2. The method of claim 1, wherein the subject has already had diabetes, such as type 1 diabetes (T1D) or type 2 diabetes (T2D).
3. The method of claim 1, wherein the reagents hybridizing to the one or more CpG sites are those involved in methods selected from the group consisting of High-performance Liquid Chromatography (HPLC), High-performance Capillary Electrophoresis (HPCE), methylation-sensitive restriction Endonuclease-PCR/Southern (MSRE-PCR/Southern), MethyLight, Pyrosequencing, combined bisulfite restriction analysis (COBRA), methylation-specific PCR (MSP), bisulfite sequencing, high resolution melting (HRM), Restriction Landmark Genomic Scanning (RLGS), amplification of inter-methylated sites (AIMS), Methylated CpG-island amplification (MCA), Differential Methylation Hybridization (DMH), HpaII tiny fragment Enrichment by Ligation-mediated PCR (HELP) and Methylated DNA immunoprecipitation (MeDIP).
4. The method of claim 1, wherein the biological sample is selected from the group consisting of blood, serum, plasma, sputum, saliva, kidney biopsy tissue and urine.
5. The method of claim 1, wherein the subject is of Asian descent, preferably a Chinese.
6. The method of claim 1, wherein if the total DNA methylation level is higher or lower than the corresponding total level in a standard control, the method further comprising administering to the subject agents for reducing blood glucose and urine protein, optionally, the standard control is a corresponding biological sample obtained from a healthy subject having no diabetes.
7. A method for determining a total methylation level of one or more CpG sites in a subject, the method comprising:
(a) extracting DNA from a biological sample obtained from the subject;
(b) performing an assay by contacting the DNA with reagents hybridizing to the one or more CpG sites, wherein the one or more CpG sites are selected from the group consisting of those given by CpG site number provided in Table 4;
(c) detecting a total number of the one or more CpG sites based on the signals obtained from the assay;
(d) determining the total methylation level of the one or more CpG sites using the total number.
8. The method of claim 7, wherein in step (b), the one or more CpG sites are selected from the group consisting of those having a positive value of the Model coefficient in Table 4, and if the total DNA methylation level is lower than the corresponding total level in a standard control, the method further comprising administering to the subject agents for reducing blood glucose and urine protein, optionally, the standard control is a corresponding biological sample obtained from a healthy subject having no diabetes.

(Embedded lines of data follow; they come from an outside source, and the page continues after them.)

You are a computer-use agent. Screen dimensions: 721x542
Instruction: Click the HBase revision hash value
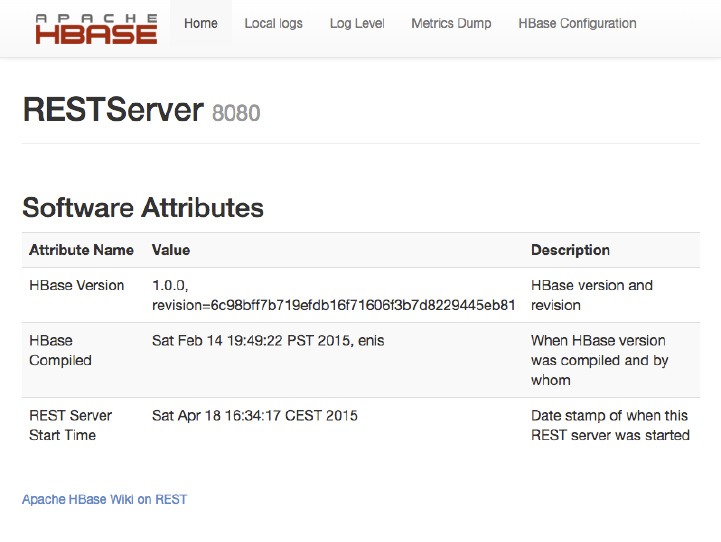click(x=333, y=305)
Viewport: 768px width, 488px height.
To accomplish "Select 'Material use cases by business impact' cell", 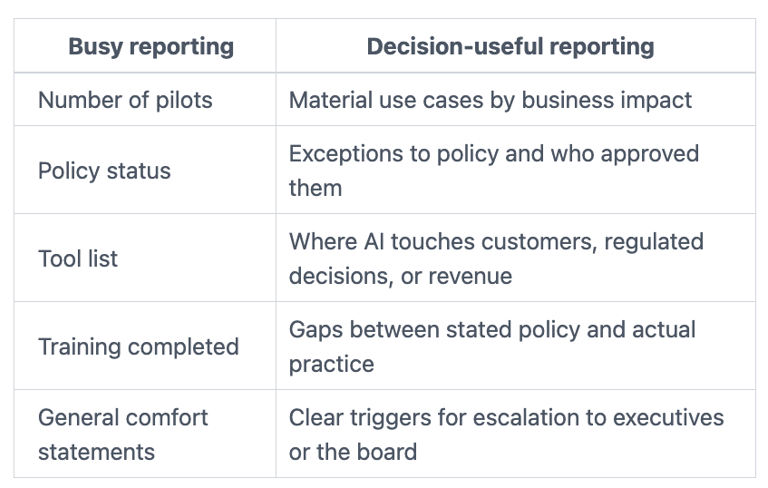I will pyautogui.click(x=516, y=99).
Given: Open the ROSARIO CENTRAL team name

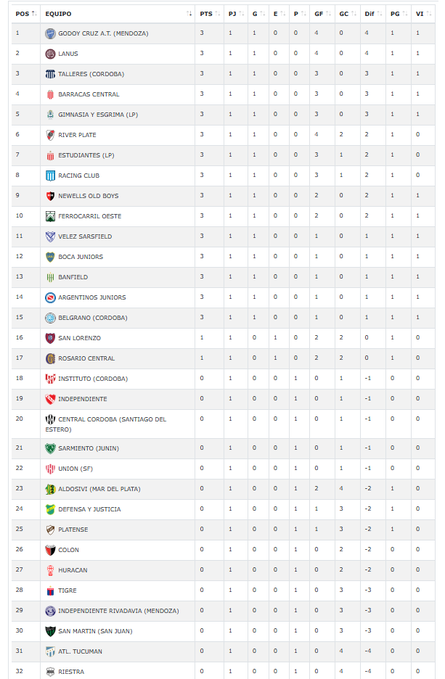Looking at the screenshot, I should coord(87,358).
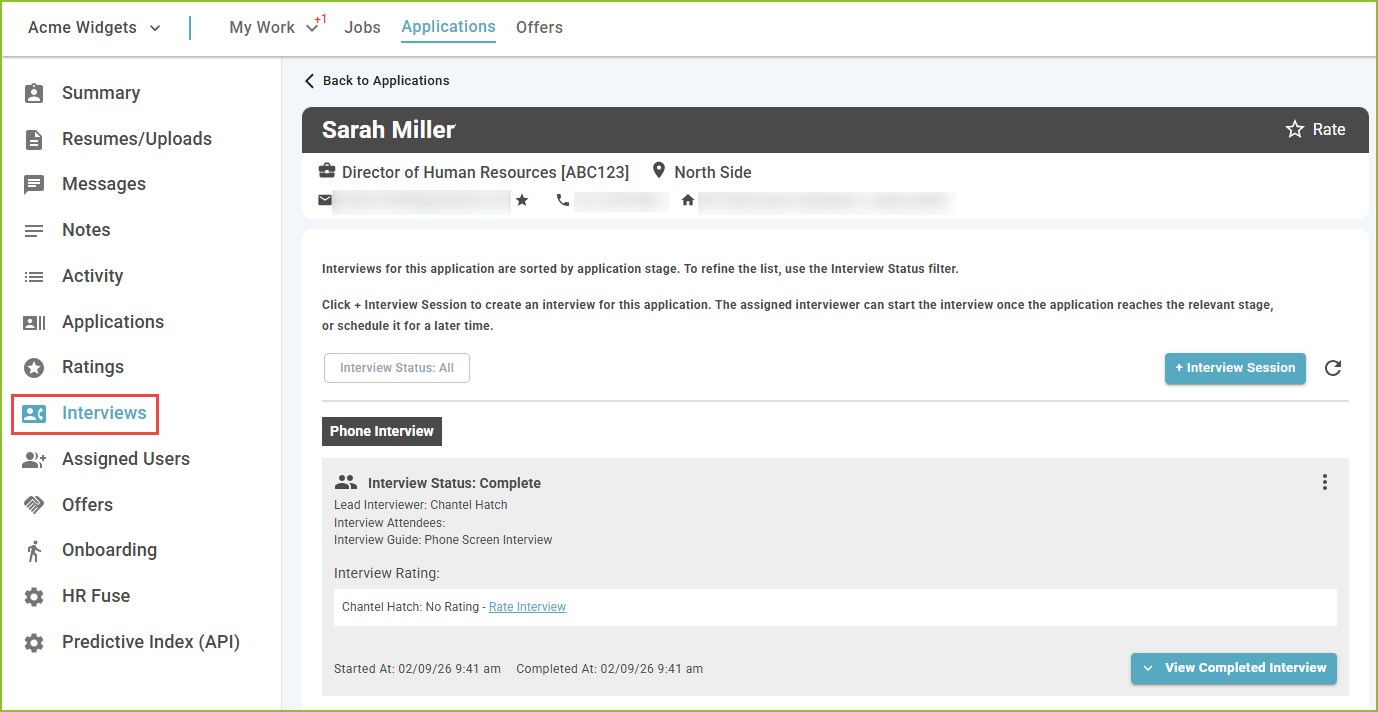This screenshot has width=1378, height=712.
Task: Open the Summary sidebar icon
Action: [34, 93]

9. The method of claim 7, wherein in step (b), the one or more CpG sites are selected from the group consisting of those having a negative value of the Model coefficient in Table 4, and if the total DNA methylation level is higher than the corresponding total level in a standard control, the method further comprising administering to the subject agents for reducing blood glucose and urine protein, optionally, the standard control is a corresponding biological sample obtained from a healthy subject having no diabetes.
10. The method of claim 7, wherein the subject has already had diabetes, such as type 1 diabetes (T1D) or type 2 diabetes (T2D).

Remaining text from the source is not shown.